Well, modprobe didn't work because you tried to run it as a normal (non-root) user.

Yes, ALSA is set up differently from the old OSS system.  snd-pcm-oss is a compatibility module for applications that don't use the ALSA library.

----------

## electrofreak

 *FloppyMaster0 wrote:*   

> Well, modprobe didn't work because you tried to run it as a normal (non-root) user.
> 
> Yes, ALSA is set up differently from the old OSS system.  snd-pcm-oss is a compatibility module for applications that don't use the ALSA library.

 

Ah.... lol. Unfortunately, it still doesn't work and I did emerge alsa-oss.

I suppose if sound works, It doesn't matter. Though, I think i need it for things like firefox or flash (I guess?).

----------

## olger901

This is the best way I found to get sound working, if it keeps causing problems, can't guarantee you it will work for you though.

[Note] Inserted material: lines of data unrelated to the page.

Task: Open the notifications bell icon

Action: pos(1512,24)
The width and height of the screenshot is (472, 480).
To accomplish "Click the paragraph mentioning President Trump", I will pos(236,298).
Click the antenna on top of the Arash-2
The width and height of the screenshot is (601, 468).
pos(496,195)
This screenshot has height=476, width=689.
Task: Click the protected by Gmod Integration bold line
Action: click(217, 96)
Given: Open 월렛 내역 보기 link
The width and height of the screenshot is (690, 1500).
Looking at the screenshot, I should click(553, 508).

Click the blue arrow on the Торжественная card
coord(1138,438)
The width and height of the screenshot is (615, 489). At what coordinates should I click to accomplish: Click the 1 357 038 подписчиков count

1a. Compile the drivers in the kernel statically, and also enable all OSS emulation options.

1b. To avoid confusion I would also suggest setting -oss in your USE flags, but thats just a suggestion

2. Unmerge the alsa driver, remove the alsa kernel modules (in case you compiled them as module before) and reboot with the new kernel.

3. If this doesn't work, re-emerge alsa-lib and alsa-utils

4. Reload alasound after this, run alsamixer and unmute the needed channels, and see if sound works now.

Hope this helps you.

----------

## emorphix

I'm having a similar problem.

I cannot use XMMS using OSS while ALSA is running.

If I use amaroK with the xine engine using alsa, and play xmms with alsa and mplayer with alsa it works fine.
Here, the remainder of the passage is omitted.